(Collection entries)
▽

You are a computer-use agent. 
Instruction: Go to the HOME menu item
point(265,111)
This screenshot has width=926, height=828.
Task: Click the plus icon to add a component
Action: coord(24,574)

△

§ **Task prompt**:
Give back every entry exactly, with nothing left out.

§ **Exercise answer**:
You are a computer-use agent. 
Instruction: Go to the HOME menu item
point(265,111)
This screenshot has width=926, height=828.
Task: Click the plus icon to add a component
Action: coord(24,574)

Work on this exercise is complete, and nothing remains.